Ingesting documents

Memora verifies citations against the byte spans of markdown notes. To make an external document verifiable, you turn it into a vault note first. memora ingest does that: it extracts clean text from the source, writes a note with valid frontmatter under a region you choose, and then the normal pipeline (index → extract claims → verify) treats it like any other note.

memora ingest meeting-notes.txt        --vault ~/brain
memora ingest interview.vtt            --vault ~/brain --region interviews
memora ingest contract.pdf             --vault ~/brain --region legal   # needs the pdf feature
memora ingest https://example.com/post --vault ~/brain --region web     # needs the web feature

After ingesting, index the vault so the claims become verifiable:

memora index --vault ~/brain

Supported formats

FormatExtensionsNotes
Plain text.txt, .textRead as-is.
Markdown.md, .markdownRead as-is.
Transcripts.vtt, .srtCue numbers, timestamps, and the WEBVTT header are stripped; spoken text is kept.
PDF.pdfText extraction via pdf-extract. Requires the pdf feature.
Web pagea URL, or .html/.htmReadable text (paragraphs, headings, lists, quotes, code) and the page title, via scraper. Scripts, styles, and most navigation are dropped. Requires the web feature.

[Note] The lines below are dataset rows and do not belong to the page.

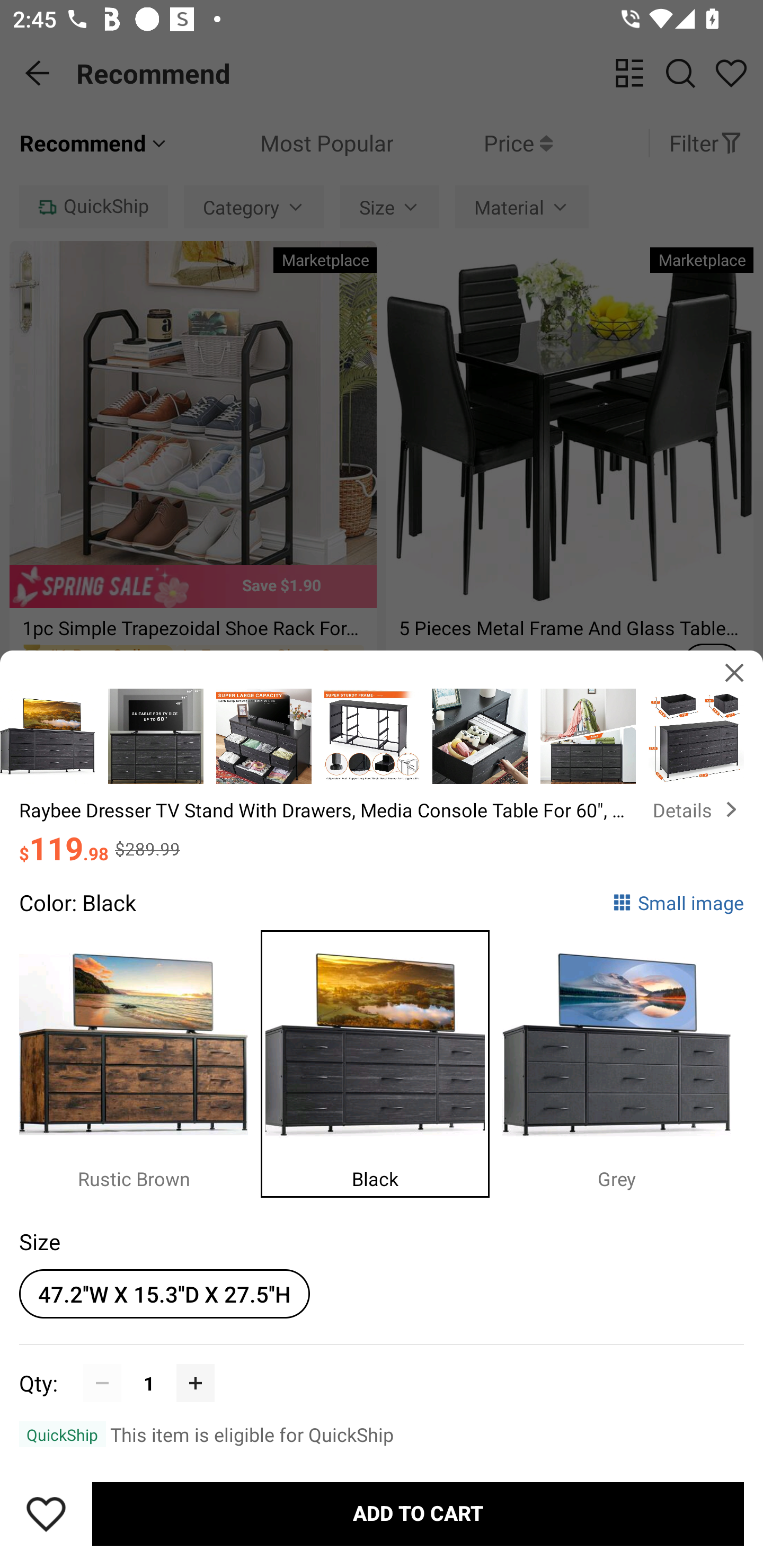
Details (698, 809)
Color: Black (77, 902)
Small image (677, 902)
Rustic Brown (139, 1059)
Black (381, 1059)
Grey (622, 1059)
Size (39, 1240)
ADD TO CART (417, 1513)
Save (46, 1513)
Given the description of an element on the screen output the (x, y) to click on. 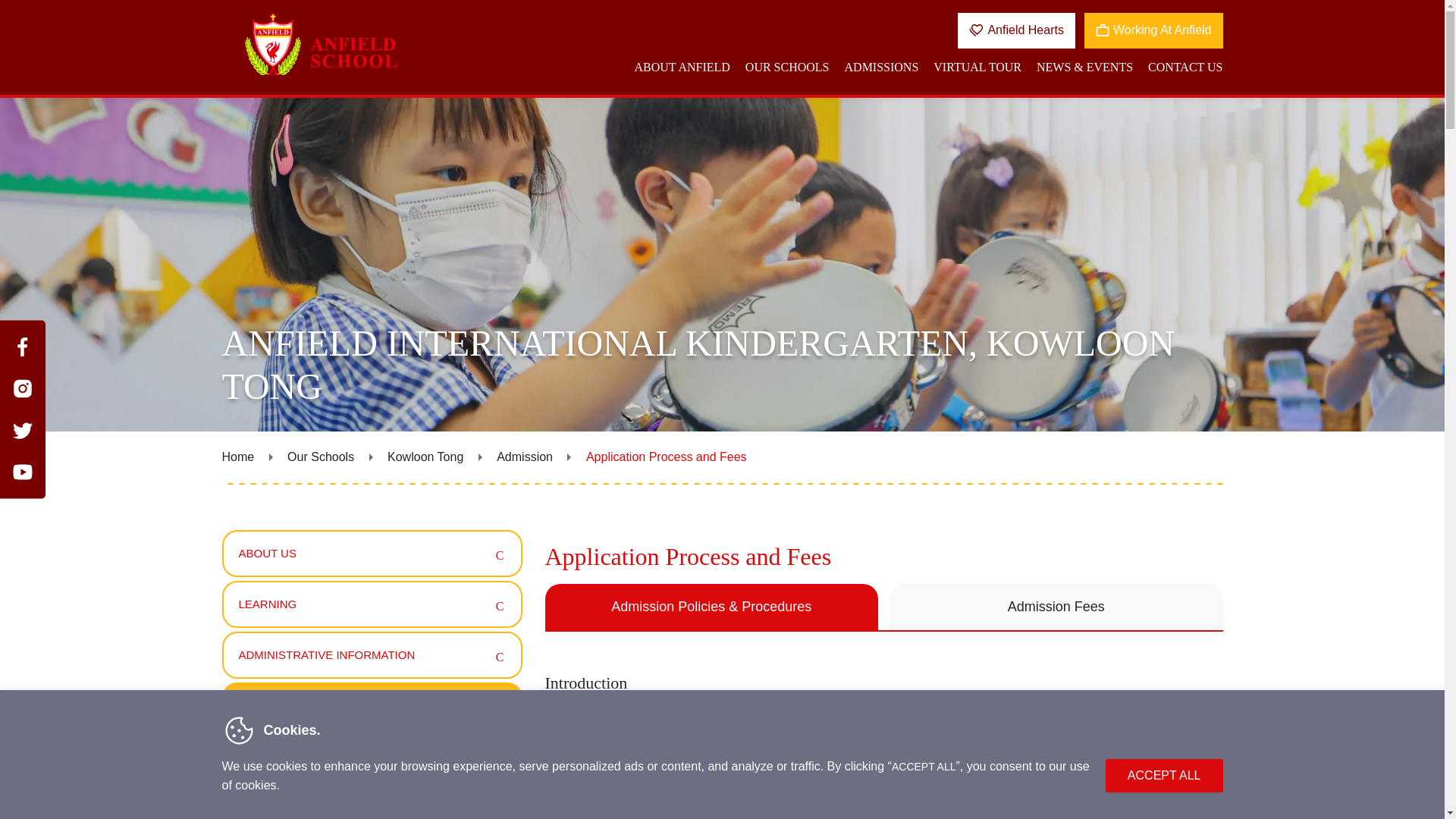
ADMISSIONS (881, 74)
ABOUT ANFIELD (681, 74)
Working At Anfield (1153, 30)
OUR SCHOOLS (787, 74)
ACCEPT ALL (1164, 775)
Anfield Hearts (1016, 30)
Given the description of an element on the screen output the (x, y) to click on. 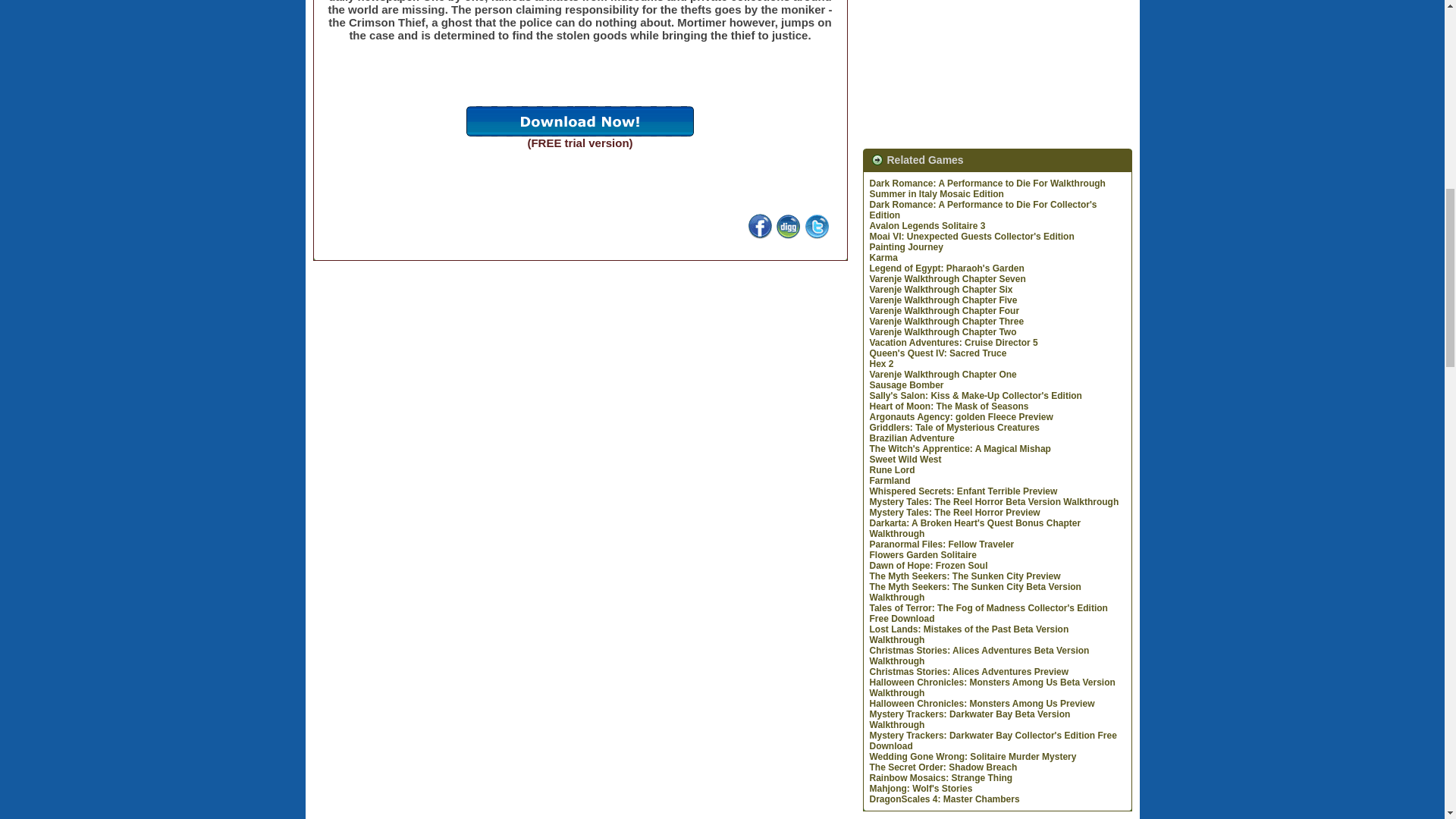
Mortimer Beckett and the Crimson Thief (579, 121)
Karma (882, 257)
Mortimer Beckett and the Crimson Thief (579, 137)
Varenje Walkthrough Chapter Seven (947, 278)
Moai VI: Unexpected Guests Collector's Edition (971, 235)
Summer in Italy Mosaic Edition (936, 194)
Legend of Egypt: Pharaoh's Garden (946, 267)
Varenje Walkthrough Chapter Six (940, 289)
Varenje Walkthrough Chapter Five (942, 299)
Painting Journey (905, 246)
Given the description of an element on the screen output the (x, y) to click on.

Optional features (PDF and web)

PDF and web support are behind Cargo features so the default binary and its supply chain stay lean. Enable what you need:

cargo install memora-cli --features pdf        # PDF
cargo install memora-cli --features web        # URLs and .html files
cargo install memora-cli --features "pdf web"  # both

Without the matching feature, memora ingest fails with a clear message rather than silently doing nothing. Notes:

  • Scanned (image-only) PDFs have no extractable text; run OCR first and ingest the result.
  • Web extraction is best-effort; it keeps the main content but may miss or include some chrome. Edit the resulting note in Obsidian to trim anything unwanted before indexing.

What the note looks like

  • id — a readable slug from the filename or URL plus a short hash of the source, so re-ingesting the same source updates the same note instead of duplicating it.
  • sourcereference (an external document, not your own writing).
  • region--region (default ingested).
  • privacy--privacy (default private); use secret for sensitive documents so their content is redacted before any cloud call.
  • summary — the first non-empty line, falling back to the filename.

The body is the extracted text, lightly normalized (control characters removed, long runs of blank lines collapsed). You can edit it in Obsidian afterward like any other note.